We also initialize a Timer in init() and let it start running.

let mut timer = Timer::tim2(cx.device.TIM2, 1.hz(), clocks);
timer.listen(TimerEvent::TimeOut);

After initializing all the resources, we store them as LateResources .

init::LateResources {
    cons,
    prod,
    tx,
    rx,
    timer,
}

Interrupt Handlers

Now, let’s look at the interrupt handlers. USART3 interrupt is handled like this.

#[task(binds = USART3, resources = [prod, rx])]
fn usart3(cx: usart3::Context) {
    match block!(cx.resources.rx.read()) {
        Ok(byte) => {
            if let Ok(mut wgr) = cx.resources.prod.grant_exact(1) {
                wgr[0] = byte;
                wgr.commit(1);
            }
        }
        Err(error) => {
            iprintln!(itm(), "[RX] Err: {:?}", error);
        }
    }
}

binds = USART3 establishes a link to USART3 hardware interrupt.
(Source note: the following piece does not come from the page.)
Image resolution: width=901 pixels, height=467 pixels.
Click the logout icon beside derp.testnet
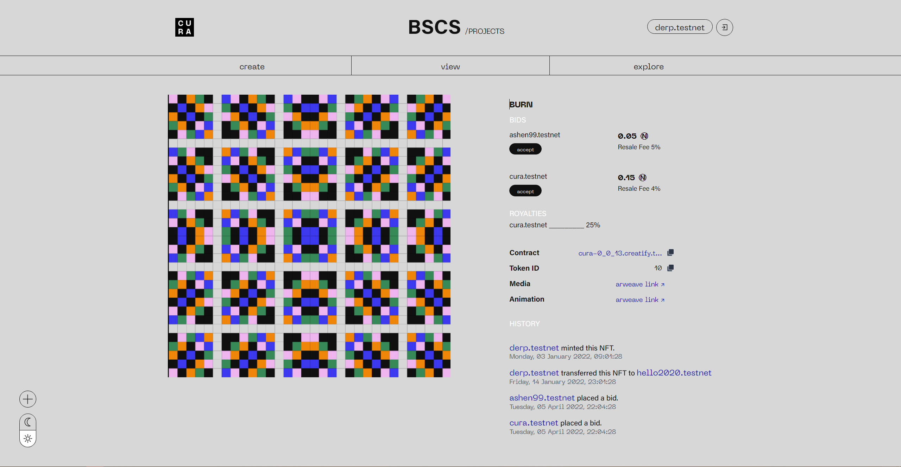click(x=724, y=27)
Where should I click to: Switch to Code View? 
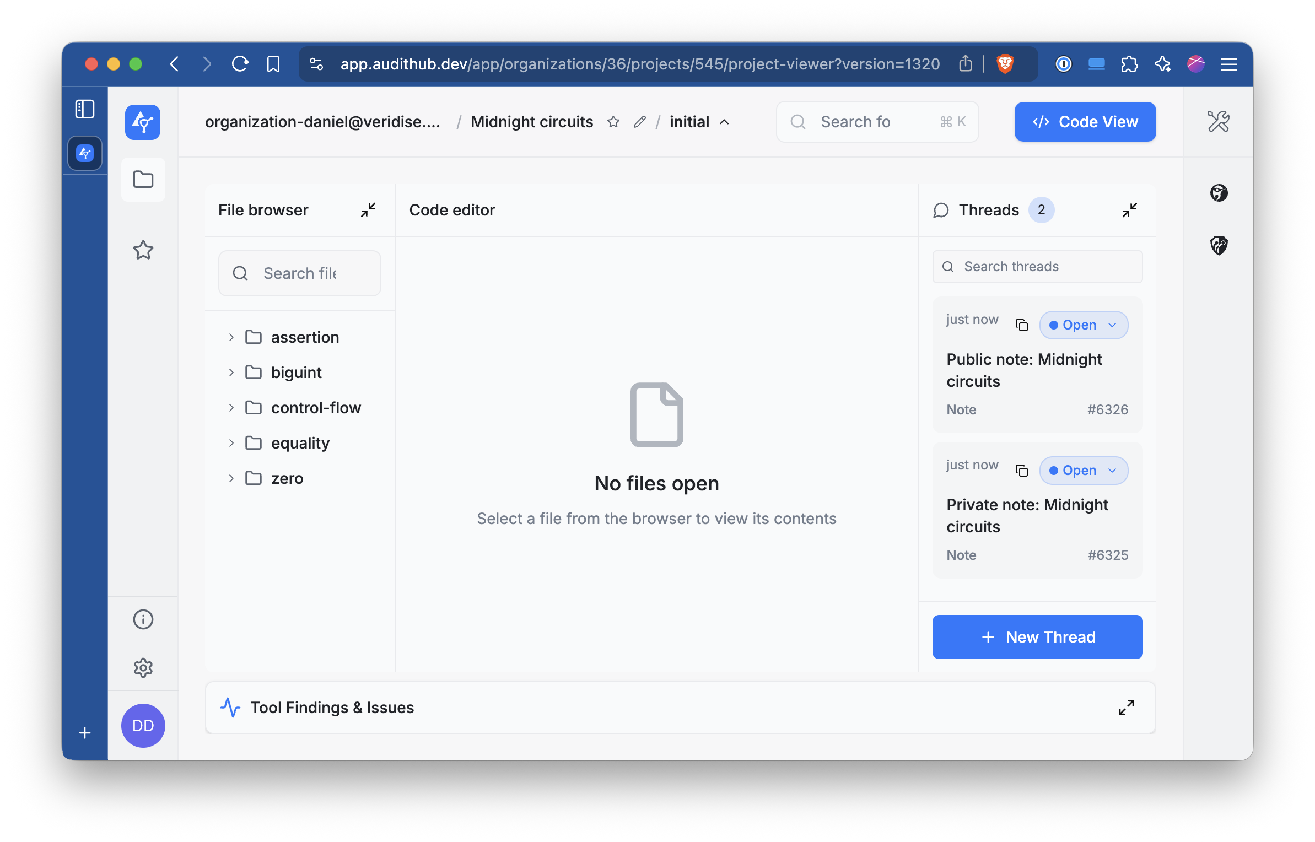tap(1084, 122)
In this ISR context, we use rx: hal::serial::Rx<USART3> to read a new byte and write to the buffer using prod: bbqueue::Producer.
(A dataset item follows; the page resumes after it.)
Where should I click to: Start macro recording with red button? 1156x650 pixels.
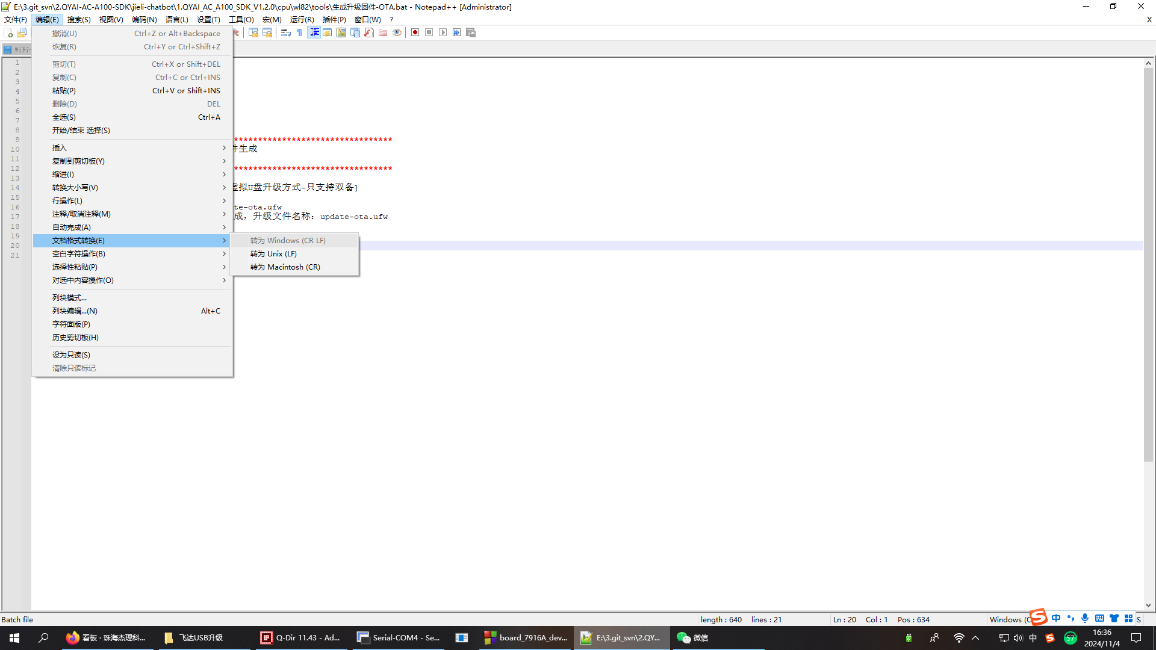[415, 33]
prod.grant_exact(1) request space for one byte. We write the value of the received byte to it and call commit. Committing returns the space for later use. Next time around, we request another grant and write a new value.

While we accumulate incoming data and put them in the buffer in USART interrupts, we read from the buffer and send the data out through USART’s TX in Timer interrupts.

Here is the TIM2 interrupt handler.

#[task(binds = TIM2, resources = [timer, cons, tx])]
fn tim2(cx: tim2::Context) {
    cx.resources.timer.clear_interrupt(TimerEvent::TimeOut);
    let rgr = match cx.resources.cons.read() {
        Ok(it) => it,
        _ => return,
    };
    
    rgr.buf()
        .iter()
        .for_each(|&byte| block!(cx.resources.tx.write(byte)).unwrap());

    // Release the space for later writes
    let len = rgr.len();
    rgr.release(len);
}

We use cons: bbqueue::Consumer to read the buffer. When the buffer is empty, cons.read() returns Err. If there are bytes to read, we access the data slice by calling buf(). The size of the slice could be anywhere between 1 byte and the size of the buffer. Whatever the size is, it is guaranteed to be contiguous.

We then iterate through it and write to TX. When we are done with writing, we release the space for later writes.